TASK TO CARRY OUT - Copy the part of the records that opens with the line containing "Click the 121W longitude axis label" and closes with the line containing "point(1480,97)", substituting "BEARISH" for "BULLISH" and leaving everything else unchanged.

═══ MATERIAL FOR THIS EXERCISE

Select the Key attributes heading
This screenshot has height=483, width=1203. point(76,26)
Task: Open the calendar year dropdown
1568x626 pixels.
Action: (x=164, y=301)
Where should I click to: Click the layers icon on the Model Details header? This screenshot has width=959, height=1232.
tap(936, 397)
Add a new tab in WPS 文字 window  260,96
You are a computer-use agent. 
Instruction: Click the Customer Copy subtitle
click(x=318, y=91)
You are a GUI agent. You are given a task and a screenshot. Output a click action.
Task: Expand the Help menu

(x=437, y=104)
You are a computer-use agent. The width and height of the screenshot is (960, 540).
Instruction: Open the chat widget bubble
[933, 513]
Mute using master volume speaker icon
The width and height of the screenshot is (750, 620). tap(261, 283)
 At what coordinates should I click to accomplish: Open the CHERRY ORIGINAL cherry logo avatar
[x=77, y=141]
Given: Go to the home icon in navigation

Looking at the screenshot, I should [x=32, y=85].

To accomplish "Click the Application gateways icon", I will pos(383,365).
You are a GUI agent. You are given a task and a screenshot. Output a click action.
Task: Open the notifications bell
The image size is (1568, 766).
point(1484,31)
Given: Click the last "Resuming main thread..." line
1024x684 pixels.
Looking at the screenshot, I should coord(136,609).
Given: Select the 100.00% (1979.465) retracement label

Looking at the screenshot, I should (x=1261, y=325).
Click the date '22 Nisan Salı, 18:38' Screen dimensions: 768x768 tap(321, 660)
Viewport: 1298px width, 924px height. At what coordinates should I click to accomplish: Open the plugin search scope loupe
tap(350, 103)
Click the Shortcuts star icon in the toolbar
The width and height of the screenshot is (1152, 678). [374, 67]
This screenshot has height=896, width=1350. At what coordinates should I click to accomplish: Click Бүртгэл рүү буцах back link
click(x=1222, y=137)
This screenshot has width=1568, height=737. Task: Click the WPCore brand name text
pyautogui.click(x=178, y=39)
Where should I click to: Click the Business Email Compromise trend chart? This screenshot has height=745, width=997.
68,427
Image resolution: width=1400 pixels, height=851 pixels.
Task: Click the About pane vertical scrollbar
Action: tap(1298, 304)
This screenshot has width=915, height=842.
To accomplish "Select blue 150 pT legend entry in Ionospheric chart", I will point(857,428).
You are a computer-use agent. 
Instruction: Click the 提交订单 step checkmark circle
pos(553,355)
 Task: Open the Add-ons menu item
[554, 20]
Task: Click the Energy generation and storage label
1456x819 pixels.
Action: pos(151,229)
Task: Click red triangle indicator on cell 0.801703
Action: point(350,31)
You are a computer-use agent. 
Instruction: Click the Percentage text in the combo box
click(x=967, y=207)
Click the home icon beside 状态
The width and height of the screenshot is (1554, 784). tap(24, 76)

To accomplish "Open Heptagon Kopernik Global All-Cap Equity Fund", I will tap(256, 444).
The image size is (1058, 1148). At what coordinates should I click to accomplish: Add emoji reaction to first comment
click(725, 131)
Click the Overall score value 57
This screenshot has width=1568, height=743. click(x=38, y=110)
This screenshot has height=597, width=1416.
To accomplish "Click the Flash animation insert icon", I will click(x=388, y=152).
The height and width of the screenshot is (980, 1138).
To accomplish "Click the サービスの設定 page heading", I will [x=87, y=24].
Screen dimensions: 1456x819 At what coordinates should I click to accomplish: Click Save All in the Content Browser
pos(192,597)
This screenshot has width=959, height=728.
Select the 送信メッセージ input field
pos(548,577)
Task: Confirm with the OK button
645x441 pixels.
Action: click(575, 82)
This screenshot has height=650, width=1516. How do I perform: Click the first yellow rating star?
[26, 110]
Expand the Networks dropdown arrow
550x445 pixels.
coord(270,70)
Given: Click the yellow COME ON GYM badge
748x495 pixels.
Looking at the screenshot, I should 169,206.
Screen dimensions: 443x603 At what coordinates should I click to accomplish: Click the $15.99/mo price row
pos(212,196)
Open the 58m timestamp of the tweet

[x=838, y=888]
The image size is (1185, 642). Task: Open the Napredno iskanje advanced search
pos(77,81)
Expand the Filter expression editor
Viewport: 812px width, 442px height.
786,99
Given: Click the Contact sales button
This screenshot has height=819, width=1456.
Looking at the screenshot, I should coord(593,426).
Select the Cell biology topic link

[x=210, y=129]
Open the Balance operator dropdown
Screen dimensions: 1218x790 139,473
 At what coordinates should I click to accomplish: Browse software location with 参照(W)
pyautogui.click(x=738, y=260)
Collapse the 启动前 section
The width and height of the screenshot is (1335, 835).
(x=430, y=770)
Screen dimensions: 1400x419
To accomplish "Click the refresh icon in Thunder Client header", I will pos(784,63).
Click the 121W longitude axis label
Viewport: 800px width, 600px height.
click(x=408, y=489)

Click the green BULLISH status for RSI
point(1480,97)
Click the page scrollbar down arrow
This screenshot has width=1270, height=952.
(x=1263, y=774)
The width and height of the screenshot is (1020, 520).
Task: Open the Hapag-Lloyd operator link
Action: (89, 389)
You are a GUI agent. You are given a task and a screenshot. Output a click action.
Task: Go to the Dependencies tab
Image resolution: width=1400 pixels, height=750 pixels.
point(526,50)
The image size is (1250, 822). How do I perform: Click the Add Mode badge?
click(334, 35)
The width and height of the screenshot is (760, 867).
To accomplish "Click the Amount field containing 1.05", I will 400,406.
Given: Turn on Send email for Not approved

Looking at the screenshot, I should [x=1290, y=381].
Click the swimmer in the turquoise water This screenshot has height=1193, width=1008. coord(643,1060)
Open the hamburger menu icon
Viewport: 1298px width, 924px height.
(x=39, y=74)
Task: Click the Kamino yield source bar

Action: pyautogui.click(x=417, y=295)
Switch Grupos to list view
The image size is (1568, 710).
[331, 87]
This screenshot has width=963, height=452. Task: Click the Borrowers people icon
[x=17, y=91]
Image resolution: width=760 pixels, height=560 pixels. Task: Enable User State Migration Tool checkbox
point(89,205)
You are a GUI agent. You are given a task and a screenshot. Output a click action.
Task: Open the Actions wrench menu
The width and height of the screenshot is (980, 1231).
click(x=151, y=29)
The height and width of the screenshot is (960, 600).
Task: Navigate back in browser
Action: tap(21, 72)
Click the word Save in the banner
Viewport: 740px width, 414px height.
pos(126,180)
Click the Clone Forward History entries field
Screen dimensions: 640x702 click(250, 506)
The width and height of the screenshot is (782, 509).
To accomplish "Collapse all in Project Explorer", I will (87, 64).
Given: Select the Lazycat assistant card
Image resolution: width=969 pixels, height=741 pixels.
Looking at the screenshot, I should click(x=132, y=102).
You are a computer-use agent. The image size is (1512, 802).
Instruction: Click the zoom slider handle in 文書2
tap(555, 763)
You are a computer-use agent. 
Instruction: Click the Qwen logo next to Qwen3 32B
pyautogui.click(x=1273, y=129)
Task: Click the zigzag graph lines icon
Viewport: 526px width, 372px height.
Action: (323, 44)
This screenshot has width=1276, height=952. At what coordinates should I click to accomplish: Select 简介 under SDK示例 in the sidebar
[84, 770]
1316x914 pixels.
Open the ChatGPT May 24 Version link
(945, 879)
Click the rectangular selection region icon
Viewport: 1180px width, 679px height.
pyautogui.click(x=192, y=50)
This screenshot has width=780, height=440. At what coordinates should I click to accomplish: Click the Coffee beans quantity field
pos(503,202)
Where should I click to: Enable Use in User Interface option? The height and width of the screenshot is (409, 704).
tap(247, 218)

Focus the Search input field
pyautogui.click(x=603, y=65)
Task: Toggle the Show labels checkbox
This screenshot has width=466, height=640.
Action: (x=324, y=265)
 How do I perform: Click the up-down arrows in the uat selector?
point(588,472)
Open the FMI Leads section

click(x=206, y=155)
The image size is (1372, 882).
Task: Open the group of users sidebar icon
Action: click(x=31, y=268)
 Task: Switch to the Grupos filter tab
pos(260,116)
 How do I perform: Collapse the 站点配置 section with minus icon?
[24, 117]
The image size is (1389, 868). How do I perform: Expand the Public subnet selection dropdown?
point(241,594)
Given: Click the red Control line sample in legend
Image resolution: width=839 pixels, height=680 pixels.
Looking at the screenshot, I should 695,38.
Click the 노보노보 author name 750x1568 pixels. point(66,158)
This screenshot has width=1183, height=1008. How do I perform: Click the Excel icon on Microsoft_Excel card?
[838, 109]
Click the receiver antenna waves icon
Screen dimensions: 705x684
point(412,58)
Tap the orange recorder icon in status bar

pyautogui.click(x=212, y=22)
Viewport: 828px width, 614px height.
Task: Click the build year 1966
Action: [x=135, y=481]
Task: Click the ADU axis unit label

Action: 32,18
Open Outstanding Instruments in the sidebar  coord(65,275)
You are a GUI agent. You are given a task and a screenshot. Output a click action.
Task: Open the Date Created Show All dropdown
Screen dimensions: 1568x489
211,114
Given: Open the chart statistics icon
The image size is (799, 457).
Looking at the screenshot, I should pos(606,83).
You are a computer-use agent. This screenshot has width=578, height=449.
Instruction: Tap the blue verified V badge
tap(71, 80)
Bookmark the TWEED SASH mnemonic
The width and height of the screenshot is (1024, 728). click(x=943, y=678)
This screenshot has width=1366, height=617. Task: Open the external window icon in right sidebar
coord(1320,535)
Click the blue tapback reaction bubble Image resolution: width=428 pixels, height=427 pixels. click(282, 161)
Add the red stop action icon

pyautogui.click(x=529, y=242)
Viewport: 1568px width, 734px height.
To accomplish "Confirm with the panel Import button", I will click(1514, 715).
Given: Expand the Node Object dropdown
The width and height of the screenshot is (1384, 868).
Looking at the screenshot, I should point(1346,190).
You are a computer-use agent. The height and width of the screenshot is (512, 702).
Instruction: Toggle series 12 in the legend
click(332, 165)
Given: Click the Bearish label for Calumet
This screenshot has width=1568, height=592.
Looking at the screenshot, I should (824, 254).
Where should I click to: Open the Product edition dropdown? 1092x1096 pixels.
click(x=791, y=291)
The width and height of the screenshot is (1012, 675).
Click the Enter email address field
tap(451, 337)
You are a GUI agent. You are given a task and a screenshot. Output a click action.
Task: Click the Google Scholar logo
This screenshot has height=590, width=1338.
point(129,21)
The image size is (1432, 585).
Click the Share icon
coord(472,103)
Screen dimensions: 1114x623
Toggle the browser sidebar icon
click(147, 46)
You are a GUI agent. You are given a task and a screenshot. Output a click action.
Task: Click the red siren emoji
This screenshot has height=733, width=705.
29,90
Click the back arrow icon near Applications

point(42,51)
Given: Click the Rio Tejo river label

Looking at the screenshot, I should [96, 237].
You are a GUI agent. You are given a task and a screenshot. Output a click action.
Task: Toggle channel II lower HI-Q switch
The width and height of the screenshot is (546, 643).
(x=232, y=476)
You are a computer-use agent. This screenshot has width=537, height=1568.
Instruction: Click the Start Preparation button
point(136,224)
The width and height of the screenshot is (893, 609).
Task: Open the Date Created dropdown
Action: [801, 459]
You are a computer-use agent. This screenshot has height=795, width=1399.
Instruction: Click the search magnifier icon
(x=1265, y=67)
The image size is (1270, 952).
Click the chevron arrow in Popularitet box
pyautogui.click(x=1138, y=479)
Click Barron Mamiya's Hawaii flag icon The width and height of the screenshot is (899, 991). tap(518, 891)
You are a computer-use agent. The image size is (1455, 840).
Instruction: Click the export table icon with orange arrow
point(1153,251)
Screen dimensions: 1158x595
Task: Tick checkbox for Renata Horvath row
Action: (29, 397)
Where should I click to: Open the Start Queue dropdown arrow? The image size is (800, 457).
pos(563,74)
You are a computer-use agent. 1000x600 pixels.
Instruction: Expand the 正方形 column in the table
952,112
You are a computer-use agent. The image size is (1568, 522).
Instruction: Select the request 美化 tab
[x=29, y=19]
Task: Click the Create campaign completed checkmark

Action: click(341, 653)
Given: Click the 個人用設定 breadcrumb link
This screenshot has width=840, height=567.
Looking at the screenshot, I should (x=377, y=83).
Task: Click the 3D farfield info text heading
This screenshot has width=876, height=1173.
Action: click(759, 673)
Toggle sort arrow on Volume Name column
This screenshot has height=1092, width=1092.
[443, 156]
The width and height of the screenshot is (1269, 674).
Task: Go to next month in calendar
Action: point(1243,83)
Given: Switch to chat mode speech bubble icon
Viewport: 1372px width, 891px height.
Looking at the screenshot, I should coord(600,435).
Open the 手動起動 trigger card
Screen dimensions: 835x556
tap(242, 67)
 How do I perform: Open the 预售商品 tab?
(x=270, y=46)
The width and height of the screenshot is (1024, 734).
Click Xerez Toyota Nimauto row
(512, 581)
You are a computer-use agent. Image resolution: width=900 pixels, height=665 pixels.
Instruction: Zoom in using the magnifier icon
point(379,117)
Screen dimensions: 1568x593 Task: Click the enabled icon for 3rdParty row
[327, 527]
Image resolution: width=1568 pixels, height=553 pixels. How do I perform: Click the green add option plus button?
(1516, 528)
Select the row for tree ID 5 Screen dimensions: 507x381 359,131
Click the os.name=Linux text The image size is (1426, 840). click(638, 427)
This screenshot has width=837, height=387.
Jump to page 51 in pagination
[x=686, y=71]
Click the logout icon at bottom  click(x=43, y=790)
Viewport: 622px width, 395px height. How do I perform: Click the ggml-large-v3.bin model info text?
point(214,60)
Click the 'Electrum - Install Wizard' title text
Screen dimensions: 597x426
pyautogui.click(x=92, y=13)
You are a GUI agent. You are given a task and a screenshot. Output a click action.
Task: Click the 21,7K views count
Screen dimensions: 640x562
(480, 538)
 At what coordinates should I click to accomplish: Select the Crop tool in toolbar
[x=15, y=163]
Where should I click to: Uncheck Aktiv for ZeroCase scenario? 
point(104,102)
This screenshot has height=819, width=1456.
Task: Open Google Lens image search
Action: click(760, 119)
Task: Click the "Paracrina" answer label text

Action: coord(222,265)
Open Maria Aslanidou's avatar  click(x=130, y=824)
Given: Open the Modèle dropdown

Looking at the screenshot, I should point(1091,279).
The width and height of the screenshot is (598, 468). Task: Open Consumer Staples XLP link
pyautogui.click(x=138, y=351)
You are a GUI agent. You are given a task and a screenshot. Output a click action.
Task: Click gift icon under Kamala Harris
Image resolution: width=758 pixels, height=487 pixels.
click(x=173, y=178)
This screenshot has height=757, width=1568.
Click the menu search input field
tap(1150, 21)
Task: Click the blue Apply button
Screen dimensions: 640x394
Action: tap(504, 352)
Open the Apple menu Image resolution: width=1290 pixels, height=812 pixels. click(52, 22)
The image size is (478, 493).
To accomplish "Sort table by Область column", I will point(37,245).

══════

RESPONSE -
Click the 121W longitude axis label
Viewport: 800px width, 600px height.
click(x=408, y=489)

Click the green BEARISH status for RSI
point(1480,97)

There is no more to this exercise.